Canamore, 57, became hooked on Warriors basketball as a 16-year-old selling hot dogs and peanuts at games inside Oakland-Alameda County Coliseum, where he played pickup games against ushers and fellow vendors long after the final buzzer sounded. Canamore’s Oakland house is even painted in the team’s colors — blue with white and yellow trim.
Few Warriors fans go to Canamore’s lengths to express their support. But in the Bay Area, where Golden State is still in the afterglow of a dynastic, five-year run that saw the team earn three NBA championships, his passion is no outlier. It’s why, he said, Thursday’s home game at Chase Center against Brooklyn will feel bizarre.
The support that made the team’s former home in Oakland one of the league’s loudest venues will be replaced by silence.
Following an order from the San Francisco Health Office prohibiting events with 1,000 or more people, as a response to the spread of the coronavirus throughout the region, the Warriors on Wednesday announced that Thursday’s matchup against the Nets will be played but without spectators in the 18,064-seat arena.
It will be the first NBA game to be played without spectators, but is not expected to be the last as the NBA held a conference call Wednesday with its Board of Governors to discuss next steps to avoid the spread of the virus, which has led sports leagues across the world to cancel major events or play behind closed doors.
“We don’t know who can come to the stadium with the virus, so they have to do what they have to do,” Canamore said.
Warriors guard Stephen Curry, who missed the last two games with the flu after sitting out most of the season with a broken hand, is expected to play Thursday.
“I don’t know how [players] are going to be motivated,” Canamore said. “It’s going to be tough on them. It’s going to be tough on us but tough on them. It’ll be like a cemetery or something. Devastating.”
The Golden State Warriors will be the first NBA team to play home games in an empty arena, as ordered by San Francisco Mayor London Breed.

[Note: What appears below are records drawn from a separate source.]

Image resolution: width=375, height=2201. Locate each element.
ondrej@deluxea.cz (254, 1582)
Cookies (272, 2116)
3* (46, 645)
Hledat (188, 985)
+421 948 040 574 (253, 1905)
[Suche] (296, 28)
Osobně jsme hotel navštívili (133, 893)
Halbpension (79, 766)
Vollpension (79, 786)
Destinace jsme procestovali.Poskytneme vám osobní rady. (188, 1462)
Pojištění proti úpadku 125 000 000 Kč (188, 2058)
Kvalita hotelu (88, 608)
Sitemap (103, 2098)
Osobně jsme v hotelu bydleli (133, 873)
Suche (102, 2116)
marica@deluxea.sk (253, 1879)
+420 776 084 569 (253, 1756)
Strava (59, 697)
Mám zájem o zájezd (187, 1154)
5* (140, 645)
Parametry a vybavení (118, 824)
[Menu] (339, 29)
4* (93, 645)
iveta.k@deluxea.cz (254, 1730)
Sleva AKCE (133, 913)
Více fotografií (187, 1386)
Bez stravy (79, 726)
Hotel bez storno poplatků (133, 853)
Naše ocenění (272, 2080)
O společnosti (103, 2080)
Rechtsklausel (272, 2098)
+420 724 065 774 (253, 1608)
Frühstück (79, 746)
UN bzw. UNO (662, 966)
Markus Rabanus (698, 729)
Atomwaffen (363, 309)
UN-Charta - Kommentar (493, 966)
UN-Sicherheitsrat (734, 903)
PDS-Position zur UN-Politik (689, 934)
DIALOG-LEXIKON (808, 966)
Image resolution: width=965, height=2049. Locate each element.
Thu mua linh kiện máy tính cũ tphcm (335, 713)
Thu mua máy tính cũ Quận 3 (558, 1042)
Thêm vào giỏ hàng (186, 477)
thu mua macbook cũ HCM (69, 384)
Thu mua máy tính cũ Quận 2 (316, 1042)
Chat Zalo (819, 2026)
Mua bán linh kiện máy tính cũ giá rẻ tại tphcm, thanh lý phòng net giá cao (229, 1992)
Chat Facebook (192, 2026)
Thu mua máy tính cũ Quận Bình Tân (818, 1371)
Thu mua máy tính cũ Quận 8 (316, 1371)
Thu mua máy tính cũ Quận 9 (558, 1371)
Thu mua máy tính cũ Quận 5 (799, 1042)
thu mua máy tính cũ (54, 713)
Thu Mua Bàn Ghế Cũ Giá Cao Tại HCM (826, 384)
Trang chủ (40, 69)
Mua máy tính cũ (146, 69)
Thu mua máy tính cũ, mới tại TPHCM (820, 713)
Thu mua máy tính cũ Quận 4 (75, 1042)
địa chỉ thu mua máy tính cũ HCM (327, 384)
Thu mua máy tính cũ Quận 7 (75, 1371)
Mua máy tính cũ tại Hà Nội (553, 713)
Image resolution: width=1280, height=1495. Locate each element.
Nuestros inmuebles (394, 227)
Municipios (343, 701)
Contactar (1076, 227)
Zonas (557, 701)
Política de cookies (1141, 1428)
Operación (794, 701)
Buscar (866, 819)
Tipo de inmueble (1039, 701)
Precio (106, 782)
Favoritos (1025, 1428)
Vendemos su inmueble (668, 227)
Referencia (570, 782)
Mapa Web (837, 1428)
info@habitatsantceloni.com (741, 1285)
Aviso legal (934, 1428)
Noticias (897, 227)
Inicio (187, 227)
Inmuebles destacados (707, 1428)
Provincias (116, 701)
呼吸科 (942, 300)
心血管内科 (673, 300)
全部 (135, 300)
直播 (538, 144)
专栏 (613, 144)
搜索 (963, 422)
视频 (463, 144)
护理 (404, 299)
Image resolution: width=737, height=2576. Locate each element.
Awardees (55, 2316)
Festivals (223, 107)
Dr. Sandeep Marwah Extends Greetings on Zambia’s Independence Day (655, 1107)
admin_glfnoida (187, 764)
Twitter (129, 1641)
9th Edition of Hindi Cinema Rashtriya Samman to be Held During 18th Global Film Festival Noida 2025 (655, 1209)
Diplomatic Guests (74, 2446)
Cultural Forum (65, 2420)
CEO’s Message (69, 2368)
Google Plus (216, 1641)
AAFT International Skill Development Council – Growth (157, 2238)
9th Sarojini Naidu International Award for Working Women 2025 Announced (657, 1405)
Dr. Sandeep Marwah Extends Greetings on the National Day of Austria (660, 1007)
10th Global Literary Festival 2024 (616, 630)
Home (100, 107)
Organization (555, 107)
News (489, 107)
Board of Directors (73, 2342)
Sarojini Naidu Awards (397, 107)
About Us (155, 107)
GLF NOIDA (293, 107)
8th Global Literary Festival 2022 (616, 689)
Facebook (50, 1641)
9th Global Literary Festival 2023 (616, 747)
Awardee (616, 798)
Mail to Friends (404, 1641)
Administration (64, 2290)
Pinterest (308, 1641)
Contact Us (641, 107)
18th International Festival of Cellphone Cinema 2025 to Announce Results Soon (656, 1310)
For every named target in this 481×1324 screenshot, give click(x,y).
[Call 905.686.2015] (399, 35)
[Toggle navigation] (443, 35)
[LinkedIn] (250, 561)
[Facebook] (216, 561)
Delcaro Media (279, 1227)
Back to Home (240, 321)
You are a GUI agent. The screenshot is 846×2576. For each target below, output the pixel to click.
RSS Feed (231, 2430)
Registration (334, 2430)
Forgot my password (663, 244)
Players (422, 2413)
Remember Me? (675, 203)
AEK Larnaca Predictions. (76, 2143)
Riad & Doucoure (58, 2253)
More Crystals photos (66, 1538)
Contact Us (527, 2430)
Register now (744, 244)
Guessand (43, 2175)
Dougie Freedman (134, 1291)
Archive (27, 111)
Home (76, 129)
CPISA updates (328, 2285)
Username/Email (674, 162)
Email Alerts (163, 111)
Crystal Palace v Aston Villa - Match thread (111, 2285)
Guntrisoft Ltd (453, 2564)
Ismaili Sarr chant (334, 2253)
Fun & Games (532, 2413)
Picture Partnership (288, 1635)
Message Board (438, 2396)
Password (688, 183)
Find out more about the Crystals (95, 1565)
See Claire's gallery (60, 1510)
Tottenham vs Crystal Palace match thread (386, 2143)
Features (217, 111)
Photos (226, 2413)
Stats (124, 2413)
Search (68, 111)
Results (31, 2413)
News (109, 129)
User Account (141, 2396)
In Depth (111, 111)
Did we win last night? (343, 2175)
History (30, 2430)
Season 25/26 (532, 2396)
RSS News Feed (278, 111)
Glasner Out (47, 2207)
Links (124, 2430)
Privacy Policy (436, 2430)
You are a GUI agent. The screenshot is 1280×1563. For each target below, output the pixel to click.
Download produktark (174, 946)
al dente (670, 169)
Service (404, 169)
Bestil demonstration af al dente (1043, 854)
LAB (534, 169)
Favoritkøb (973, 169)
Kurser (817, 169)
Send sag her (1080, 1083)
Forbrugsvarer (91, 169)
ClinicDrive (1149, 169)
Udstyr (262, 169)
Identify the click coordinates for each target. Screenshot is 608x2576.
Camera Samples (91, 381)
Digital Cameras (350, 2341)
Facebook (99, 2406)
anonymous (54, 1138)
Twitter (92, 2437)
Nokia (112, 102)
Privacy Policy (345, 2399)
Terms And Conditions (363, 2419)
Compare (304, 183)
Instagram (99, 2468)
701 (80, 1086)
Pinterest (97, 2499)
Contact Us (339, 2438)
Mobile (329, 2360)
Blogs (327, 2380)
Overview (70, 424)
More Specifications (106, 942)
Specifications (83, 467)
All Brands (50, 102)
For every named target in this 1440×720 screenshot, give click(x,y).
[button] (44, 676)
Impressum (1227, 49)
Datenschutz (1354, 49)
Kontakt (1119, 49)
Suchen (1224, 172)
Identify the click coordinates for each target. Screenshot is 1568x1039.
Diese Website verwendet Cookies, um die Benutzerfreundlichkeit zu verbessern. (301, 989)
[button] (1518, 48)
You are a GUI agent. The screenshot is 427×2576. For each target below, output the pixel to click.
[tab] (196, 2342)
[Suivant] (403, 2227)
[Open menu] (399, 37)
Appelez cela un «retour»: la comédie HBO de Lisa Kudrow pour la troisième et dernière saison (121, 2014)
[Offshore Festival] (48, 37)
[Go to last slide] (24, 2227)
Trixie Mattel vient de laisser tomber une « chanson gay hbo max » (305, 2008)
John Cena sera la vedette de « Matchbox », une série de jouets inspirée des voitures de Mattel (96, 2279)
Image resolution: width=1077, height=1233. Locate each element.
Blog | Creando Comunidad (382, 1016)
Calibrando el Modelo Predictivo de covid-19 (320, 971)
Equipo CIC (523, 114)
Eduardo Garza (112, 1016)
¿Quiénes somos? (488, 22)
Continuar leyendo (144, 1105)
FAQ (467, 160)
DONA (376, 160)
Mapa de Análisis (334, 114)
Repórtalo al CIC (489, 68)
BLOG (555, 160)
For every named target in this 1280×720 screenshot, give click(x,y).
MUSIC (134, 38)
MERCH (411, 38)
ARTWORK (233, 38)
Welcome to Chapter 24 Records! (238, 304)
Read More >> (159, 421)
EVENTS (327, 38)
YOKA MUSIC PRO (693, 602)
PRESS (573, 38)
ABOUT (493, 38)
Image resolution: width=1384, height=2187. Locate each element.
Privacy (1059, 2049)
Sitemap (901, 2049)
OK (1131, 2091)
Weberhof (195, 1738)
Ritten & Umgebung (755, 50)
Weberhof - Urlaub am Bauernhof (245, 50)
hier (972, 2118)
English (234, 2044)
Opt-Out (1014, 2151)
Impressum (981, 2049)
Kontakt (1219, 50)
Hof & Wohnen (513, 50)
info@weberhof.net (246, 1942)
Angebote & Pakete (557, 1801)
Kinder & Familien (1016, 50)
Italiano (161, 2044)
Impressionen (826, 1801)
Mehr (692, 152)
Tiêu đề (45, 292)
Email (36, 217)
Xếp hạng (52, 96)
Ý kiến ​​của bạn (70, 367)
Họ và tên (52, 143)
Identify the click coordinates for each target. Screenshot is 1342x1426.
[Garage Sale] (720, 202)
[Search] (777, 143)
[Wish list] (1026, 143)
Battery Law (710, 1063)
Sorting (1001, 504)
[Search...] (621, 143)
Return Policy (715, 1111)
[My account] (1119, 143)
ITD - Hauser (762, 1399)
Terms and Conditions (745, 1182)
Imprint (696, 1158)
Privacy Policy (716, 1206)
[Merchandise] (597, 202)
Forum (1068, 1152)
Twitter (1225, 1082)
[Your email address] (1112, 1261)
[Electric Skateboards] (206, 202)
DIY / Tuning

On Tuesday night, Clippers forward Kawhi Leonard likened the prospect of playing in front of empty seats to practicing during a closed scrimmage.
“I expect it to just be almost like a practice in a way,” said Vivek Sridharan, a season-ticket holder since 2004. “I know the Nets are kind of fighting for a playoff spot but it’s two teams that aren’t really going anywhere this year. It’s human nature, they’re naturally going to have fun with it and not really take it too seriously. I don’t expect it to be a hyper-competitive game.”
Rick Welts, the Warriors’ president and chief operating officer, told reporters Wednesday that the game will lead to a “multi-million dollar loss.” Team and league officials are scrambling to understand the financial fallout should more games be played in front of empty arenas, as the league is considering. Player compensation will be affected in the future because basketball-related income drives the NBA’s salary cap. Those hit hardest, Welts added, will be the 1,500 part-time employees who work home games.
“We do have a number of people who live paycheck to paycheck who will be impacted,” Welts said.
The Warriors announced a sold-out crowd during Tuesday’s loss to the Clippers but empty black seats pocketed Chase Center. One fan who stayed home was Sridharan, whose three tickets in section 108 cost an average of $270 per ticket.
“I emailed [a team ticket representative] and said we’re being told by all medical experts just to stay away from things like this, but we have tickets that we’ve already spent money on,” he said.
The team representative responded that it would credit the cost of Tuesday’s tickets toward the purchase of season tickets in 2020-21, he said. Sridharan respected the response, while adding that he was told, “we don’t know what we’re doing for future games.”
Canamore will watch Thursday’s game from his Oakland house, his fandom unaffected.
“Me and my dogs, we’ll be high-fiving,” he said.